* **SUPPLIED ENTRIES**:
------------------------------------------------------------

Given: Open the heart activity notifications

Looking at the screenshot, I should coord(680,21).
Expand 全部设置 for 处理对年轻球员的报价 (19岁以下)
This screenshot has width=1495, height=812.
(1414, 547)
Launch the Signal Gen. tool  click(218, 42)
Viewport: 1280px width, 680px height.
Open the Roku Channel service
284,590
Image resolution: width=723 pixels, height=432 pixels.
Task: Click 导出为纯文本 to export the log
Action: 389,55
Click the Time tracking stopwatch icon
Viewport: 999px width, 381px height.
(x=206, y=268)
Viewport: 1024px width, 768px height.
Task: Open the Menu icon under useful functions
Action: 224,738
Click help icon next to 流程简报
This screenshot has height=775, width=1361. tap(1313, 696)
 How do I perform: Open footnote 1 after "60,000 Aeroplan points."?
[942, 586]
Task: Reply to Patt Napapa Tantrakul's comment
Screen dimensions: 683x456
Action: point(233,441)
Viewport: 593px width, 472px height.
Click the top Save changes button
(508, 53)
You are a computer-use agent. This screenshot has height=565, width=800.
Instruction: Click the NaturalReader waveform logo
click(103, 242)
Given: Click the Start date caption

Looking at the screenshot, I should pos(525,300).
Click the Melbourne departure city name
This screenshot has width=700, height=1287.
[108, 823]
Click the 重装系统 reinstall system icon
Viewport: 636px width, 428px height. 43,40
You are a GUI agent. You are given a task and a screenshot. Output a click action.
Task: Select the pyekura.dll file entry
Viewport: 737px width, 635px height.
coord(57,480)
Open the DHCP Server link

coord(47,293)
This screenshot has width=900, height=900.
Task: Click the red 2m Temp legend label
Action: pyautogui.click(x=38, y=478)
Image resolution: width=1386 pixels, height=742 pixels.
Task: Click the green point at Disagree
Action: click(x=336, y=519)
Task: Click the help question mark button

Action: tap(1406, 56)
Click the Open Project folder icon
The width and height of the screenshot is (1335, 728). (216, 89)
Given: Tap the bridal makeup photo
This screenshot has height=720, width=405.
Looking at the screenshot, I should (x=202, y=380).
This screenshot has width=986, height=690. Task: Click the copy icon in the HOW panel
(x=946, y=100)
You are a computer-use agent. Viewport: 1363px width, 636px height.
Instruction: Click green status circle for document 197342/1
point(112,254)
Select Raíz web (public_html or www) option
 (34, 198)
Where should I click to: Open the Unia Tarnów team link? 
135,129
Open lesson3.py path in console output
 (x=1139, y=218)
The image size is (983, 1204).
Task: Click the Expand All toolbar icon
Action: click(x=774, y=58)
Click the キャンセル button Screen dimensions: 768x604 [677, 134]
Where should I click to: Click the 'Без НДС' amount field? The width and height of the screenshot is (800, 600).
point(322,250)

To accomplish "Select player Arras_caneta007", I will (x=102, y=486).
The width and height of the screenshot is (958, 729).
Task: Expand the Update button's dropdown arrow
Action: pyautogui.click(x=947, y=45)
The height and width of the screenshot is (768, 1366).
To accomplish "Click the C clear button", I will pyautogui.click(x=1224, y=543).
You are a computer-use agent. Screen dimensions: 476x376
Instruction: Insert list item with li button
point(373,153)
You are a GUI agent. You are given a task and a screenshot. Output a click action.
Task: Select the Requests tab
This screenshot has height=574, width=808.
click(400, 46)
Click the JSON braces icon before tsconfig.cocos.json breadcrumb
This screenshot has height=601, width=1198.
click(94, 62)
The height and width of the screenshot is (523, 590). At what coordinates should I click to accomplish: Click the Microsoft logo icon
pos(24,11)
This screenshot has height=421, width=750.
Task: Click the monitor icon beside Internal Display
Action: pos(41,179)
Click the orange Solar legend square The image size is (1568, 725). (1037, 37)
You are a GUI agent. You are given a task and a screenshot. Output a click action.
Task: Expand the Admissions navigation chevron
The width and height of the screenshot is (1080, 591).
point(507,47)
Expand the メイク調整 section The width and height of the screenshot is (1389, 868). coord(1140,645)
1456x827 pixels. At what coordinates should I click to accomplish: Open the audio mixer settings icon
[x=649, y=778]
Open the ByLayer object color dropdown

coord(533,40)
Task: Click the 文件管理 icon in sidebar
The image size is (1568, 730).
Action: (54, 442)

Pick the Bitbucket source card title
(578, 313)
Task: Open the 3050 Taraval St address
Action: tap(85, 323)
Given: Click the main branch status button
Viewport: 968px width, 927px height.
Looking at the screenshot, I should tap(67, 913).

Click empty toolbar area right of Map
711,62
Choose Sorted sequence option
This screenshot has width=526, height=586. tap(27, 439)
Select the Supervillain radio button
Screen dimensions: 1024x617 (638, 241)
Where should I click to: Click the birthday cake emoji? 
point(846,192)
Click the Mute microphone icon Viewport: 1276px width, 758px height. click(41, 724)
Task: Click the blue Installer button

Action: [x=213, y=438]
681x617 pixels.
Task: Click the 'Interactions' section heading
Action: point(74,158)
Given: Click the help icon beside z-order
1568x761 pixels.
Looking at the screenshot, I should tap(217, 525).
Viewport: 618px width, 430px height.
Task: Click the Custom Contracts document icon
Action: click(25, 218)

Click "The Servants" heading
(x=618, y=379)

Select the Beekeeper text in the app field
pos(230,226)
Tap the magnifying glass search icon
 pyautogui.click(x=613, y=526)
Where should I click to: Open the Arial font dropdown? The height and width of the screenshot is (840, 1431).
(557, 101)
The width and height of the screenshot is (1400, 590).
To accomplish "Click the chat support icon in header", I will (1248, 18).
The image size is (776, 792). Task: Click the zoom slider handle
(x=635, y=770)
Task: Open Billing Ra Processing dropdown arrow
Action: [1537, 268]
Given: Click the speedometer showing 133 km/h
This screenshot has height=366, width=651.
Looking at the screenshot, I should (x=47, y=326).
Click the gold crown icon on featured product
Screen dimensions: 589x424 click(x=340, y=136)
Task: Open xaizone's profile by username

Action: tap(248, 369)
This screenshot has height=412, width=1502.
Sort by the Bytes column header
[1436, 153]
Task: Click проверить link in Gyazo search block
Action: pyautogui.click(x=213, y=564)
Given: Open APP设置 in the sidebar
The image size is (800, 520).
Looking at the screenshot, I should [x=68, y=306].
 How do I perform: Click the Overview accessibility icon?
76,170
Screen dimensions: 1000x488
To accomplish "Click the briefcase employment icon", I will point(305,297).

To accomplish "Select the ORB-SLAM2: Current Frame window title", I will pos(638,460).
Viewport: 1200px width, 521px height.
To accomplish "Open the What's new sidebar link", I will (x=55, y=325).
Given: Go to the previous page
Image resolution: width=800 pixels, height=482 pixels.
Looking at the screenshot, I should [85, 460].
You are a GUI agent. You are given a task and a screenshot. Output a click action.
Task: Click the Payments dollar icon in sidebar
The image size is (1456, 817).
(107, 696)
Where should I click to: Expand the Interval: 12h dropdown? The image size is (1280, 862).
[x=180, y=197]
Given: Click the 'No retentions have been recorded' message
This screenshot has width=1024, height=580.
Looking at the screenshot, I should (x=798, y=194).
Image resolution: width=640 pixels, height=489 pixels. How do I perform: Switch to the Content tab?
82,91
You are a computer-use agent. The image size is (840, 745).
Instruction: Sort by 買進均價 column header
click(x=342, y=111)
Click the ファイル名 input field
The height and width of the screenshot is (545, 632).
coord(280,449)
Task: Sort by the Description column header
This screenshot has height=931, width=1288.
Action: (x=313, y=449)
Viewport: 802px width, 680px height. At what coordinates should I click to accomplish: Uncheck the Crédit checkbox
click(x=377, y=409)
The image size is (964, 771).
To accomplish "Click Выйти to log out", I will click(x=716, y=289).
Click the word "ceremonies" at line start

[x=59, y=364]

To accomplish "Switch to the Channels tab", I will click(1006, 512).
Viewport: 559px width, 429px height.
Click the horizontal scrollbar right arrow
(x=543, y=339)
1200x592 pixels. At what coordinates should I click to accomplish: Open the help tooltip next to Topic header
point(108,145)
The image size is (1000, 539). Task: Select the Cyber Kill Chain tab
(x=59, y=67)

------------------------------------------------------------

* **EXERCISE PROMPT**: Using the entries above, work out the number of lines containing the string "computer", and supply only that number.

* **WRITTEN RESPONSE**: 4